Uzaklara bakamayanların hikayesi
- Kitaba Önce "Ben bir duvar fotoğrafıyım mahpus damında…" adını vermeyi düşünmüştüm. Ancak oyunu taslak halinde okuyan arkadaşlardan, eski tutsaklardan gelen öneriler arasından bu başlığı seçtim. Sokaklara çıkmıyor büyük çoğunluk. Ama "Ben çıkana kadar büyüme e mi…" diyorsunuz, kulak kabartıyorlar, "Uzaklara bakamıyorlar" diyorsunuz, ne diyor bu adam diye merak ediyorlar.
ERDOĞAN ALAYUMAT
Adil Okay, Klaros yayınlarından çıkan 'Uzaklara Bakamamak’ adlı tiyatro oyunu siyasi tutsaklara yaşatılan zulmü edebiyatın penceresinden okuyucuya aktarıyor. 2010 yılında yayınlanan ve daha sonra birçok kentte sahnelenen 'Karanlığın İçinde Aydınlık Yüzler-Ölülerimiz konuşuyor’dan sonra yeni bir tiyatro oyunuyla okuyucu karşısına çıkan Adil Okay, "Oyunda salt kahramanlık menkıbeleri yazmak yerine, içerideki insanları, hayran olunacak direnişlerini, zaaf ve özlemleriyle, umut, umutsuzluk sarkacında gelgitleriyle de betimlemeye çalıştım" diyor. Aynı zamanda Görülmüştür Kollektifi’nin kurucularından olan Adil Okay, kitabı hazırlarken, arşivinde birikmiş 'görülmüştür' damgalı mahpus mektuplarından yararlandığını belirterek, bu çalışmasında hasta tutsakların, tedavi imkanı sağlanmadığı için hayatını kaybeden, intihara sürüklenen mektup arkadaşlarının yaşadıklarının bir bölümünü anlatmayı amaçladığını ifade ediyor. Yazar Adil Okay ile son yayınlanan "Uzaklara Bakamamak" adlı eserine ilişkin görüştük.
Öncelikle neden bu kitabı bir tiyatro eseri olarak kaleme almayı tercih ettiniz? Tiyatral bir eser çıkarmak sizin için neden önemli?

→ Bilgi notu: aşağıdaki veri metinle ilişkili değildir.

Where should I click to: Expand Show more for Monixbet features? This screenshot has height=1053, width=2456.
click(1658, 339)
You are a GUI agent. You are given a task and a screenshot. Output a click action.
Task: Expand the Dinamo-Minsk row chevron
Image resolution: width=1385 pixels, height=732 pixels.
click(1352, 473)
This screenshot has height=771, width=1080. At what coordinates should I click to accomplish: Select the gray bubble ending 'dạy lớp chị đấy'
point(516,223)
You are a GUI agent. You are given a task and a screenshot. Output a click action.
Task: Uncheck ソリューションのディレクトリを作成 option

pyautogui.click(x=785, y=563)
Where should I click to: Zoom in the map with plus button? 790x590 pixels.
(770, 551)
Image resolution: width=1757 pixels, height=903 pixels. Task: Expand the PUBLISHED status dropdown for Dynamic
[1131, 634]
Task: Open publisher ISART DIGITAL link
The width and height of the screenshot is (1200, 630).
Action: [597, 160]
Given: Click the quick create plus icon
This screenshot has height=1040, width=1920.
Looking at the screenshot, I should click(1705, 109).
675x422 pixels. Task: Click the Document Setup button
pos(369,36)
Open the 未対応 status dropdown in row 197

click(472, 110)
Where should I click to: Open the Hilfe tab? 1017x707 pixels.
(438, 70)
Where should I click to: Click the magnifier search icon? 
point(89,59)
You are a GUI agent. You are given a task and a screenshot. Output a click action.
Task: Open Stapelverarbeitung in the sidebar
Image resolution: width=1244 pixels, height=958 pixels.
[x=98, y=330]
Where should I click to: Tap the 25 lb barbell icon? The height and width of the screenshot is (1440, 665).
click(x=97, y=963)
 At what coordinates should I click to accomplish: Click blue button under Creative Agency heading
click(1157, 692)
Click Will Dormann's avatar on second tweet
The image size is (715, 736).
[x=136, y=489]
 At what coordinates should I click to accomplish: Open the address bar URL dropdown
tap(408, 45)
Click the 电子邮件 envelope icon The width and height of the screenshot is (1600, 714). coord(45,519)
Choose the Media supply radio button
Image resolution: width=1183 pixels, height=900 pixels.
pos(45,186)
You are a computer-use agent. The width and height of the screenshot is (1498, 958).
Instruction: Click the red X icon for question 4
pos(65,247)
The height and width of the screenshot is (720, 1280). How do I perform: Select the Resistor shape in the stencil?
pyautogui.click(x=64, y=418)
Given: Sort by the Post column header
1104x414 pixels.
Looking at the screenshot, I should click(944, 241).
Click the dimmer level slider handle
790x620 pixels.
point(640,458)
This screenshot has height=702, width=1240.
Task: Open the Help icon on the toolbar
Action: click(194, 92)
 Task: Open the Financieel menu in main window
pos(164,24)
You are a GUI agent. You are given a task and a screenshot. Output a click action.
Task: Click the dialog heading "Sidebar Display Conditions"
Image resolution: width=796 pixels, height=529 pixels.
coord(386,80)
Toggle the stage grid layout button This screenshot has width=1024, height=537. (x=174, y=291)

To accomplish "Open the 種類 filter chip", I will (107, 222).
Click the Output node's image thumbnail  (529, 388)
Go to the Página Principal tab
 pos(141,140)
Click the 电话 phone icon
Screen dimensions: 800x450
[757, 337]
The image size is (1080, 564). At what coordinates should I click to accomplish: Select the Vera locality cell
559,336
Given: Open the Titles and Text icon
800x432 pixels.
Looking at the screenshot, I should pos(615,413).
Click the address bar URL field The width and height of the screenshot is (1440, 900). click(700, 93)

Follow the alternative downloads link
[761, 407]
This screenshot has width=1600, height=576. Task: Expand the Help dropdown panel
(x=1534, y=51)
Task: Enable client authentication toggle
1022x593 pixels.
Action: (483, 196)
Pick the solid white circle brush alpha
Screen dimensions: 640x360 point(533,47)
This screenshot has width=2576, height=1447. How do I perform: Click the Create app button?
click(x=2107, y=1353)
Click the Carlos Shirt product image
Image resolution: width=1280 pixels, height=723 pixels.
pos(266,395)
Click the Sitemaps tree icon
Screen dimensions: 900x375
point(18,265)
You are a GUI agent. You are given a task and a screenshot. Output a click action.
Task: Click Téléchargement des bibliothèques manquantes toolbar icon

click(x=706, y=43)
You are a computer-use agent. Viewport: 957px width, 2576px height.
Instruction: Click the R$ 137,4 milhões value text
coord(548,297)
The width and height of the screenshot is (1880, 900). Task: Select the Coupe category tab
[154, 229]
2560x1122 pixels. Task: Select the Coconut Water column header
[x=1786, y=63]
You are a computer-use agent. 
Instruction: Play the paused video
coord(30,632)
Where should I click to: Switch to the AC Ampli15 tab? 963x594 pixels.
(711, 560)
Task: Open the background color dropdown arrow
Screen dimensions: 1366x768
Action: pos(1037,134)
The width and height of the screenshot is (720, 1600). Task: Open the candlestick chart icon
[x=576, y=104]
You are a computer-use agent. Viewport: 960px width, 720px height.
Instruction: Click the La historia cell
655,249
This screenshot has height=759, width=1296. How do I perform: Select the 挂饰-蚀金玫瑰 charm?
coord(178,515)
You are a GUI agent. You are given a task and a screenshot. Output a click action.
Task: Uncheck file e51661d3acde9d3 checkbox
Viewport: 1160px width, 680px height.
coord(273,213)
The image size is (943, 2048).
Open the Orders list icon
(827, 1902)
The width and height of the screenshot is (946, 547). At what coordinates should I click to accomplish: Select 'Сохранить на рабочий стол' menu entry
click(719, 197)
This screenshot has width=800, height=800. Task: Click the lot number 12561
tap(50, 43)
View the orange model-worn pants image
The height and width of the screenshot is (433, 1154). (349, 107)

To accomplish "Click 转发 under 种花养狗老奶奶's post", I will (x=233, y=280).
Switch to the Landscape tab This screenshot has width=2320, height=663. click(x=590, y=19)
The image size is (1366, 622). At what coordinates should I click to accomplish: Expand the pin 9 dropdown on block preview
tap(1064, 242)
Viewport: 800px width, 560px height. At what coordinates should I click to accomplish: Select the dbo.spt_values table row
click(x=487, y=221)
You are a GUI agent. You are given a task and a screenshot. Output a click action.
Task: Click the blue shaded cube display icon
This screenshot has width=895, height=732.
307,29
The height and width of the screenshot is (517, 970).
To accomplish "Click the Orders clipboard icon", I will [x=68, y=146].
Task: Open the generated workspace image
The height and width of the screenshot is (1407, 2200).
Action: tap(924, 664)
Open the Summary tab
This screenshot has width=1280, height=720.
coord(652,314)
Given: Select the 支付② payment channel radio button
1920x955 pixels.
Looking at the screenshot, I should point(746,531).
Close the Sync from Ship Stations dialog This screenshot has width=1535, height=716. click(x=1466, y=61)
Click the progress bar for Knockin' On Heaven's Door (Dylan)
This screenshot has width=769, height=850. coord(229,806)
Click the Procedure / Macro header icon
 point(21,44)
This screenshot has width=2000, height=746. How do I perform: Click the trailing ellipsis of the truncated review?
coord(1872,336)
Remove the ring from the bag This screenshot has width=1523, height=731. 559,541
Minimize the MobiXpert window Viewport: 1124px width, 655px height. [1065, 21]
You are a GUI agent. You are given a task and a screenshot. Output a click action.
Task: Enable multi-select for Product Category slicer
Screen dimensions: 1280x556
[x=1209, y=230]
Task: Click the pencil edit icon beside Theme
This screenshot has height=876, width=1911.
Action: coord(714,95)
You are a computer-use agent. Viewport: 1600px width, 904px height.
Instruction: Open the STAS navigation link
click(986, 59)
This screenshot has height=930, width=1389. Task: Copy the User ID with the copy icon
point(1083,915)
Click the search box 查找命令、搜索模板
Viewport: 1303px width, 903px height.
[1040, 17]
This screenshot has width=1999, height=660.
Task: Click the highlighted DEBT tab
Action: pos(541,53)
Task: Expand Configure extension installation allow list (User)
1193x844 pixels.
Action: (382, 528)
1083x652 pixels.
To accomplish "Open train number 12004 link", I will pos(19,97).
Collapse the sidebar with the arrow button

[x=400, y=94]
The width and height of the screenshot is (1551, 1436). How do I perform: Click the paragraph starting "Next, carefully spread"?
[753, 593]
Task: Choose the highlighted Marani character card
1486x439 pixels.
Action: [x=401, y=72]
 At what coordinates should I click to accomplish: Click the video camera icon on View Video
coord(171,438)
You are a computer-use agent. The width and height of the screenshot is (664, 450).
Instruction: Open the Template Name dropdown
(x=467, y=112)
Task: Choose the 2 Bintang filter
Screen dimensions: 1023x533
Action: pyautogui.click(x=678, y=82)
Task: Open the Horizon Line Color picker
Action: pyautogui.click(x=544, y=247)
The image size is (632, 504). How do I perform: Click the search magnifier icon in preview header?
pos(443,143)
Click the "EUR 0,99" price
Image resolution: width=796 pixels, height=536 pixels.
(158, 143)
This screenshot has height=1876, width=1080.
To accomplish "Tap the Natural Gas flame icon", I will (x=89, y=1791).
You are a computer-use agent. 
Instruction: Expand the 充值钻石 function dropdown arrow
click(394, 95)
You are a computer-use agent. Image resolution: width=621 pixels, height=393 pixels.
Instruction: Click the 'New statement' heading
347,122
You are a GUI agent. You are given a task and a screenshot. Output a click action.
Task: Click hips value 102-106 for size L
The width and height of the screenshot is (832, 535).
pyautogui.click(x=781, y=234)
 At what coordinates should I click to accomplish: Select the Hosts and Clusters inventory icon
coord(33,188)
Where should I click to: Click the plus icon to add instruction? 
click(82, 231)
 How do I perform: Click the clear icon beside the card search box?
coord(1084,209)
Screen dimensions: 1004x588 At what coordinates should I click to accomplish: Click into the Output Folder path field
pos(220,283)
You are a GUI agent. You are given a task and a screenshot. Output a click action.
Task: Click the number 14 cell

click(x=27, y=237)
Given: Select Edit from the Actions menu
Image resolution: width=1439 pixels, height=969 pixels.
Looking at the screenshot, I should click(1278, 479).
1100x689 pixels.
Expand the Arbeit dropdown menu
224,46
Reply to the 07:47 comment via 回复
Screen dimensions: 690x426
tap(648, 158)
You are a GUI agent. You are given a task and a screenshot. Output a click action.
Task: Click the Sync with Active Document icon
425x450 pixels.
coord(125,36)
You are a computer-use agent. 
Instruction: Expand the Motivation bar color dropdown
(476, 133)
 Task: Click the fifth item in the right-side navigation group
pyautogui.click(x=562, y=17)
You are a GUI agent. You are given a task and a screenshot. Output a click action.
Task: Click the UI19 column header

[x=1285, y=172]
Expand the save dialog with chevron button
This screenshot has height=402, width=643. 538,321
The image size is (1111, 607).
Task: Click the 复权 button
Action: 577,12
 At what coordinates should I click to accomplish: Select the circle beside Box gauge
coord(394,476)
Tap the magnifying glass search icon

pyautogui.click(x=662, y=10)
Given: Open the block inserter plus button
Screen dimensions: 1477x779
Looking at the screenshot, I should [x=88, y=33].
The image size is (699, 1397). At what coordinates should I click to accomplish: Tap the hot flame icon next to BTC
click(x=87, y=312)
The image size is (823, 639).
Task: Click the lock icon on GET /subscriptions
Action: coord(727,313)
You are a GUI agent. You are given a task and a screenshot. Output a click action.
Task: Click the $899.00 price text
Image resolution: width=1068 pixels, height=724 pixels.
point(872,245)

Hapishane temalı çok sayıda kitap hazırladım. Karma kitaplara da katkı sundum. Ancak hazırladığım kitaplar edebi tat taşısalar da edebiyat kategorisinde değildi. Oysa ben yazın hayatına şiir ile başladım. Sonra öykü kitaplarım ve romanım yayınlandı. Yani "araştırmacı yazar", "köşe yazarı" kimliği yanı sıra edebiyatçı kimliğim de var. Son yıllarda bir grup arkadaşla birlikte kurduğumuz "Görülmüştür Kollektifi"nin iş yükü yani paylaştığım sorumluluk sonucu edebiyattan uzaklaşmıştım. Ama bir eksiklik duygusu vardı. Okumak, izlemek, tutsaklara mektup yazmak, makale yazmak yetmez olmuştu. Bu bitmeyen görevimiz. Devam ediyor, edecek elbette. Ama bu çalışmalar esnasında beni sarsan, rahatsız eden, karabasanlara neden olan tutsak mektuplarındaki sözleri, feryatları, öfkeyi, isyanı neden tiyatro oyununa dönüştürmeyeyim dedim. Ve edebiyatçı kimliğimi kuşandım. Sonuçta ortaya bu oyun çıktı.
Bu sizin ilk tiyatro oyununuz değil bildiğim kadarıyla. Bugüne kadar 23 kitabınız yayınlandı. İçlerinde tiyatro oyunları da vardı. Disiplinler arası geçiş yaptınız. Şiirden öyküye, öyküden tiyatroya, oradan romana. Peki yazdığınız diğer oyunlarınız sahneye kondu mu?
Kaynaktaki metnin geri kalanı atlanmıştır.